Interactions and scientific involvement of iDiv visiting scientists are central mechanisms which contribute to iDiv’s mission to be a leading biodiversity research centre. iDiv sabbatical researchers play an important role in contributing to the iDiv mission through their intellectual and social interactions, in which they share their vision, experience and passion for biodiversity research.
9th Call for Proposals now open
This call is for sabbatical visits that take place between 2021 and 2023.
All funding is subject to approval of further DFG funding of iDiv (decision due March 2021).
- check the call description for more detailed information
- pre-proposal deadline is 28 March 2021 (11:59 PM CET)
- full proposal deadline is 16 May 2021 (11:59 PM CET)
- decisions will be made by end of May 2021
Submission of a full proposal is only possible if you are invited after a positive evaluation of the pre-proposal.

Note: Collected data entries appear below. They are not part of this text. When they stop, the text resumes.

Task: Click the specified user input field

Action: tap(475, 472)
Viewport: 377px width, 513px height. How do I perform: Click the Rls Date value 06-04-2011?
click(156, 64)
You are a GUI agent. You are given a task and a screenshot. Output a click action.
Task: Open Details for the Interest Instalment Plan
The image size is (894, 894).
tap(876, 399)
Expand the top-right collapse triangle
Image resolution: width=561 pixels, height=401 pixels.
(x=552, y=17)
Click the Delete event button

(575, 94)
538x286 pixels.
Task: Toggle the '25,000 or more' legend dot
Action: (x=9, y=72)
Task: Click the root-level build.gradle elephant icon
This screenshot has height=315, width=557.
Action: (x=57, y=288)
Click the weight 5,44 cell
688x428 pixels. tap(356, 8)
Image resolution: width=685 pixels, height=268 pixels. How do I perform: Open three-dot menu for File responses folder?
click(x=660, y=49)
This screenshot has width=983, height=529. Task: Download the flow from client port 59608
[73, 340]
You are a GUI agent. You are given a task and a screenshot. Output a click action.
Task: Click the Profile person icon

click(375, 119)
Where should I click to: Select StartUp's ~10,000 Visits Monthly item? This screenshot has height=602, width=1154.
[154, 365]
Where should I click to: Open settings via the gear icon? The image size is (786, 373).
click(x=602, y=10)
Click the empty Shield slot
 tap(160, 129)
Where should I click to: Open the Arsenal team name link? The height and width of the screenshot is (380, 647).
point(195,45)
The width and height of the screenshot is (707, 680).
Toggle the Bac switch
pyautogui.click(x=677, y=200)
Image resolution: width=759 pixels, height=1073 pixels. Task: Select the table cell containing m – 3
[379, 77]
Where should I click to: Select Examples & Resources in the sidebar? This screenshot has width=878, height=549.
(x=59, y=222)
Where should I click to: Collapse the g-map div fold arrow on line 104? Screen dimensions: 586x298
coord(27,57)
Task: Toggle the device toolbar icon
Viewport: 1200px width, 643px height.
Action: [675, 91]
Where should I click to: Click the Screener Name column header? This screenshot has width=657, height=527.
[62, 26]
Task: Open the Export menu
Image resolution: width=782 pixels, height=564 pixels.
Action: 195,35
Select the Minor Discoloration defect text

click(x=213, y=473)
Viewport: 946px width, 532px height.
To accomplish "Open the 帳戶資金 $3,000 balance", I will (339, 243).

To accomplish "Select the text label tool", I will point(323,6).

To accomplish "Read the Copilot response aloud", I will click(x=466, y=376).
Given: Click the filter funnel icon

A template will be provided after the pre-proposal decision has been made.
Applications are accepted via the iDiv application portal only. Registration is required for being able to create your application. It is possible to safe and change data at any time during the application process until the final submission. Please contact email@example.com for any assistance.
"The working atmosphere at sDiv/iDiv is extremely inspiring, friendly, fun, inclusive, collaborative, supportive, flexible and, exciting. sDiv and all people involved, group leaders, postdocs, administrative people have created an extremely welcoming environment."
– Angélica González (Rutgers University)
“The sabbatical was hosted primarily at iDiv within the Theory group and sDiv but co-hosted by the Helmholtz Institute for Functional Marine Biodiversity (HIFMB) in Oldenburg. This proved to be a very productive environment for investigating questions of community change through time.”
– Prof Malin Pinsky (Rutgers University)
“In addition to my sabbatical project, my short time at iDiv was very intellectually stimulating. I attended seminars, participated in Jonathan Chase's lab meetings and in the sDiv lab meetings, and I regularly went to lunch with the PhD students and PD's. I particularly enjoyed discussions about the challenges encountered in research syntheses that involve large-scale data compilations.”